In these clinical samples, some degradation was apparent and STATH amplification was detected in only 56 out of 82 samples (Additional file 1: Figure S2, Additional file 3: Table S2). These saliva samples had been stored for months and frozen and thawed multiple times, so some attrition is not surprising. SARS-CoV-2 amplification was observed in 6 of these STATH failures suggesting potential competition between amplicons or a greater robustness of viral RNA. Where STATH or SARS-CoV-2 amplification was detectable, the LAMP-BEAC assay correlated perfectly with the amplification of SARS-CoV-2 above the limit of detection by laboratory RT-qPCR on the same saliva samples, i.e., a sensitivity and specificity of 1 (Fig. 4). Performance was similar in quadruplex and duplex LAMP-BEAC assays using Penn_LFMB_S1, E1_LBMB_S1, As1e_LBMB_S2, and STATH_LFMB_S1 performed on subsets of the same samples (Additional file 3: Table S2).

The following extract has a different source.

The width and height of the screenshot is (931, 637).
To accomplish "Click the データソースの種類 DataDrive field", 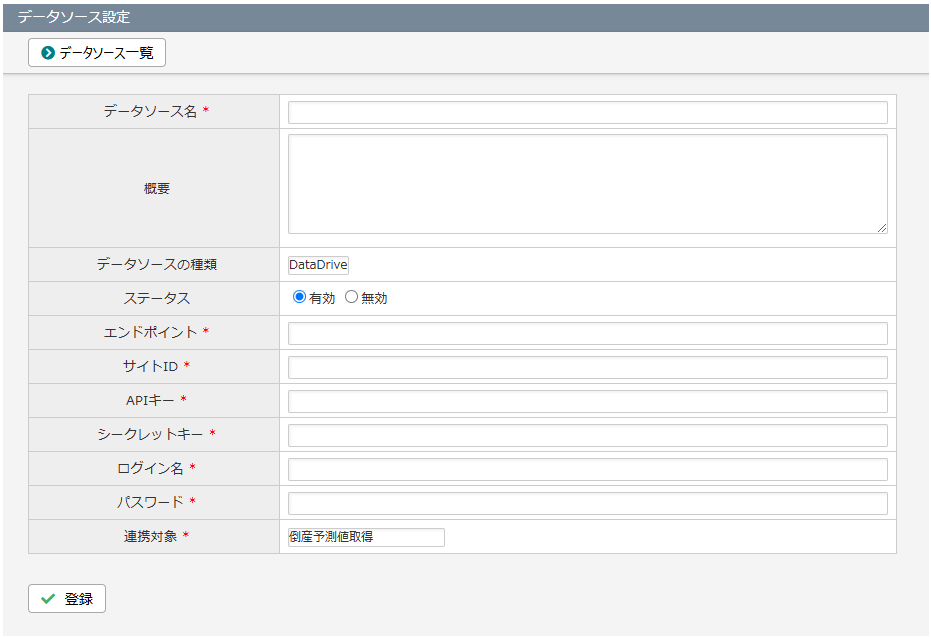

Comparison to the results of clinical RT-qPCR testing on NP swabs from the same patients was complicated by disagreements with the laboratory RT-qPCR testing on matched saliva samples. Of the 24 samples scored as positive by clinical testing on NP swabs, only 17 had detectable amplification by laboratory qPCR on the saliva and an additional 9 samples with detectable amplification by laboratory qPCR had been marked negative by clinical testing. All but one disagreement (see below) occurred in samples with concentrations inferred as less than 100 copies per microliter by laboratory qPCR (clinical quantifications were not available). We thus inferred the laboratory qPCR had a practical limit of detection of 100 copies per microliter. The LAMP-BEAC assay did not detect amplification in any of these discrepant samples. For samples with greater than 100 inferred copies per microliter, the clinical test results and LAMP-BEAC agreed perfectly with the exception of a single saliva sample called positive by LAMP-BEAC but negative by clinical NP testing. This sample was also estimated at 200,000 viral RNA copies per microliter by laboratory RT-qPCR and as positive in 23 LAMP-BEAC amplifications in 14 separate reactions across 4 different primer sets (Additional file 3: Table S2). A recent study has documented differences between the loads of SARS-CoV-2 RNA at different body sites [24], including oral and nasal sites, potentially accounting at least in part for the observed differences.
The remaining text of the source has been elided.